- A CPI do Crime Organizado encerra sem prorrogação, com fechamento previsto para o dia 14.
- Mesmo com número suficiente de assinaturas, não haverá extensão nem instalação da CPI mista do Banco Master, citada como possibilidade pela comissão.
- Decisões do Supremo Tribunal Federal são apontadas como entraves às investigações, como a dispensa de depor e a manutenção de sigilos; a Advocacia do Senado recorreu dessas decisões.
- O ministro André Mendonça liberou Ibaneis Rocha de prestar esclarecimentos sobre negociações entre o Banco de Brasília e o Banco Master; o STF desobrigou Roberto Campos Neto de depor.
- O presidente do Senado, Davi Alcolumbre, pediu cautela devido ao ano eleitoral; o relator Alessandro Vieira criticou a posição e a comissão ouviu o secretário nacional de políticas penais sobre facções nos presídios.

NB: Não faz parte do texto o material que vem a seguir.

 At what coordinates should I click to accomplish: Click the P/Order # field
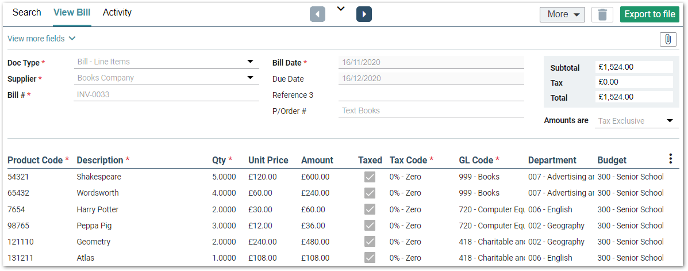(431, 110)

A CPI do Crime Organizado encerra seus trabalhos sem prorrogação, mesmo com o apoio de senadores à continuidade das apurações. O encerramento está previsto para o próximo dia 14.
O presidente da CPI e o relator afirmaram que decisões do Supremo Tribunal Federal comprometeram as investigações, liberando convocados de depor e limitando a quebra de sigilos. O senador Fabiano Contarato afirmou que não há como afastar as decisões judiciais.

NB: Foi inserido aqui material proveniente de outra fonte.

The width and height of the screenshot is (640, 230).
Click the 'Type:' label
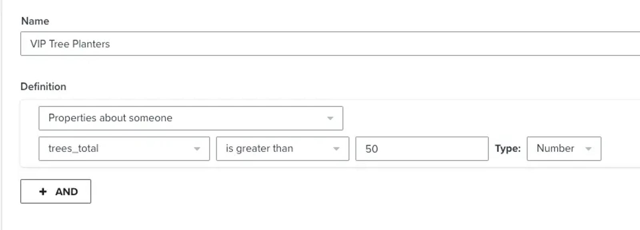508,148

Entre os casos em análise, o ministro André Mendonça liberou o ex-governador do Distrito Federal Ibaneis Rocha de prestar esclarecimentos sobre negociações entre o Banco de Brasília e o Banco Master. A Advocacia do Senado recorreu das decisões. Nesta terça-feira, a comissão ouviu o secretário nacional de políticas penais sobre a atuação de facções nos presídios.
O presidente do Senado, Davi Alcolumbre, não pretende estender os trabalhos nem instalar a CPI mista do Banco Master, citando o ano eleitoral. O relator Alessandro Vieira criticou a decisão, dizendo que não houve concordância, mas não há tempo para seguir adiante. O STF também desobrigou Roberto Campos Neto de depor.
A comissão recebeu ainda informações sobre a atuação de facções em presídios, com foco em impactos sobre políticas penais e ações legislativas. A avaliação interna é de que o ritmo das apurações fica comprometido pela jurisprudência citada, segundo membros da CPI.